Estanque, niños, árboles y él son solamente partes unificadas en una totalidad de
significados; y de improviso ese todo se transforma, ajusta y modifica sus elementos
para formar un nuevo conjunto más luminoso y armónico, en el que cada uno
realiza su ser-en-el-mundo, su sentido
Henchido de sosiego y algo
parecido a la felicidad, siente deseos de reír también él o llorar y saltar y correr. Pero
no, claro…eso no sería propio de un hombre serio. Tan solo se pone en pie, lanzando una mirada
posesiva sobre aquella maravilla que se le brinda por un instante apenas, pero
que anida ya para siempre en él. Estremecido, murmura entonces la exhortación
fáustica: “Oh, detente minuto… ¡eres tan bello!”
“La huella de mi existencia no puede quedar envuelta en la nada” –
dice el famoso doctor inmediatamente después de formular el deseo que pone fin
a su taumatúrgica experiencia. (Fausto,
segunda parte, capítulo V). No obstante, poco tiene que ver Víctor con aquel
hombre de ciencia que preconizaba la acción. ¿Entonces?
¿Deseo de sustraerse a la
ineludible finitud de todo? No. ¿Lamento de un ego solitario ante los estragos
del tiempo, la vana pretensión de durar? Tampoco. Fausto ha sido llevado a formular su invocación,
por la plenitud emocional de una visión idealizada
del quehacer humano que Víctor no
podría compartir. Este, por su parte,
fue impresionado por una receptiva contemplación
del escenario de aquel quehacer, el ámbito natural en que los hombres son y
actúan y que preserva – demasiadas veces a pesar de los propios hombres- la
cualidad de belleza que él tanto admira.
Es curioso que dos utopías tan
diferentes hayan podido coincidir. De todos modos, ambas fueron erróneas. Fausto
nunca hubiese podido realizar su “sueño
libre en el seno de un pueblo libre” (Ibid), pues tal cosa jamás existió. Y
nuestro protagonista… ah, nuestro protagonista y su permanente necesidad de
hermosura… Vaya fallo: la belleza apenas si logra llegar a ser. ¿Cómo
podría, entonces, perdurar?
IV - ¿Vivir o
contar?
Haciendo mío el punto de vista
de Antoine Roquentin, puedo afirmar que tuve una aventura puesto que la he
narrado. Claro que inmediatamente debería cuestionarme si la he vivido,
teniendo en cuenta el axioma vivir o contar. No obstante, desestimo esa
objeción pues yo no soy él sino yo, y siempre he vivido mi vida como si
estuviese narrándola. La verdad es que no sabría hacerlo de otra forma.

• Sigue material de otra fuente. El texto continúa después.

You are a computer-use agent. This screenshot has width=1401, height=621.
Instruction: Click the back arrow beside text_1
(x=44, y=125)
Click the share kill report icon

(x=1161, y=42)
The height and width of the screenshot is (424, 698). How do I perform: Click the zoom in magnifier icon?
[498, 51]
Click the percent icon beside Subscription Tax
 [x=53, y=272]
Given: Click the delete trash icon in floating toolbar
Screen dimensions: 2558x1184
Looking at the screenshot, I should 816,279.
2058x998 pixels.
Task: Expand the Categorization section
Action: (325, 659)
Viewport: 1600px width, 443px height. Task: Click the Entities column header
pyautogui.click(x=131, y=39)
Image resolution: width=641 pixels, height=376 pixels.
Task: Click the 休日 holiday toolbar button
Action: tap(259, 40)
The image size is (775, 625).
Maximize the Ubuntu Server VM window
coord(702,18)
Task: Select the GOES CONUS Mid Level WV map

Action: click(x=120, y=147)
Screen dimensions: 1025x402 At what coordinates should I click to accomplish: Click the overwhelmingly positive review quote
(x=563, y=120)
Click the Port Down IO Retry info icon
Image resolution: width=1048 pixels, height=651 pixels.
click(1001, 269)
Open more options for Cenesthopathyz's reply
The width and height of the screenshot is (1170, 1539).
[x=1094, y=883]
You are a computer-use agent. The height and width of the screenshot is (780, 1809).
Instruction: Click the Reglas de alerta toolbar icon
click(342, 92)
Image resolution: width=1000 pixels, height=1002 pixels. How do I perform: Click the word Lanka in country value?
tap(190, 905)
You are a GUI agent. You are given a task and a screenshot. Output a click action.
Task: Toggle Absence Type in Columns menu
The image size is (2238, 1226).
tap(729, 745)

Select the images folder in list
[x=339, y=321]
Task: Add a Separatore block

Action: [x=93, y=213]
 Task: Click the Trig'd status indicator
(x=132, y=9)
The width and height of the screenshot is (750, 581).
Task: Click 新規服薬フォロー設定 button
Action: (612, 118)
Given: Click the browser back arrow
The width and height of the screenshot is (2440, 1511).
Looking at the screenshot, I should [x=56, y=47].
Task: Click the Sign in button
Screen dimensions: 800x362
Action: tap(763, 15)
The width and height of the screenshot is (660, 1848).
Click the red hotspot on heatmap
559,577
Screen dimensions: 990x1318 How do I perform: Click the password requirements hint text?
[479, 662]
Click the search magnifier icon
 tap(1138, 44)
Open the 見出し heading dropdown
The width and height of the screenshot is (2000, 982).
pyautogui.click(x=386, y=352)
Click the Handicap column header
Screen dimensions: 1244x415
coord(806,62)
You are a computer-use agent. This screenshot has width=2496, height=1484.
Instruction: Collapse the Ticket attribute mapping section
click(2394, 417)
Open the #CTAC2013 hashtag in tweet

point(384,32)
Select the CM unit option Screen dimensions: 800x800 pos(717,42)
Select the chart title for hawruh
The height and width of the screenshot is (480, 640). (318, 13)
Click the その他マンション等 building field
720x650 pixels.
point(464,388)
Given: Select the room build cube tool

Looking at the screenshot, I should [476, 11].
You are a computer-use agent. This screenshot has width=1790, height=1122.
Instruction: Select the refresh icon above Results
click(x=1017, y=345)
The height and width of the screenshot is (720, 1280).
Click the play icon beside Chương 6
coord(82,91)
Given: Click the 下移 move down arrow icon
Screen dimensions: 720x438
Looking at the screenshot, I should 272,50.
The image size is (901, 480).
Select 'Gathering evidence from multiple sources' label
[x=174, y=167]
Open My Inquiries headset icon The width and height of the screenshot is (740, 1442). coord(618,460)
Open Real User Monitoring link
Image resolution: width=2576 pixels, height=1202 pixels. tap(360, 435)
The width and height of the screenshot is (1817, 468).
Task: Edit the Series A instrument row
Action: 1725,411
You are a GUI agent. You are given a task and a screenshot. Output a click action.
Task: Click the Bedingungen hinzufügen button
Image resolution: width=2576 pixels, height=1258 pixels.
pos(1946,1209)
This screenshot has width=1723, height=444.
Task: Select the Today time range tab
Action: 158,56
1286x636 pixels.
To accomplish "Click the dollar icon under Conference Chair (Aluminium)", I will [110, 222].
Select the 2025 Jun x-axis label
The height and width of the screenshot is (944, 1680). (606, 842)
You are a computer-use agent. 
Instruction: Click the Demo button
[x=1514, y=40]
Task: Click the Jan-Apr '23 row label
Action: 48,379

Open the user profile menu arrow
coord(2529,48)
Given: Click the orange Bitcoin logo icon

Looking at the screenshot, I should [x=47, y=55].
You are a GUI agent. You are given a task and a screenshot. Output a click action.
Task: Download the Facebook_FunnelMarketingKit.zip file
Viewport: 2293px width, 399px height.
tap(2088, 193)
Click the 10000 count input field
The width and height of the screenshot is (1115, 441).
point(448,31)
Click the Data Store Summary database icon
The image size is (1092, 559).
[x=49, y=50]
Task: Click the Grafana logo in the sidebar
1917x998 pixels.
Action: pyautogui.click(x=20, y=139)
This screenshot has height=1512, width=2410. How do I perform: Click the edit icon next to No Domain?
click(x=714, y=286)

Así, estos incidentes que aquí
he contado no son solamente el maleable ejercicio de evocación de unos
determinados episodios, sino también y básicamente el proceso de valorar la
trascendencia vital de dichos episodios, conforme a mi recuerdo de los mismos (puesto
que ellos son incognoscibles objetivamente). Toda visión de la realidad es
siempre una interpretación personal.
Huellas de lo real: refracciones,
reflejos… fragmentos. Modelo para armar un presente conformado con añorables
ausencias.
La conciencia de que soy aún mientras
recuerdo que he sido, lleva implícita una localización espacio-temporal
concreta. Es, por lo tanto e
ineludiblemente, un ser-allí-entonces.
En consecuencia, ese instante perfecto y total del ser ¿no tendría que devenir, en y por sí mismo, inicio
y fundamento suficiente de aquella “cualidad
rara y preciosa” que el hombre narrador de historias deseaba alcanzar?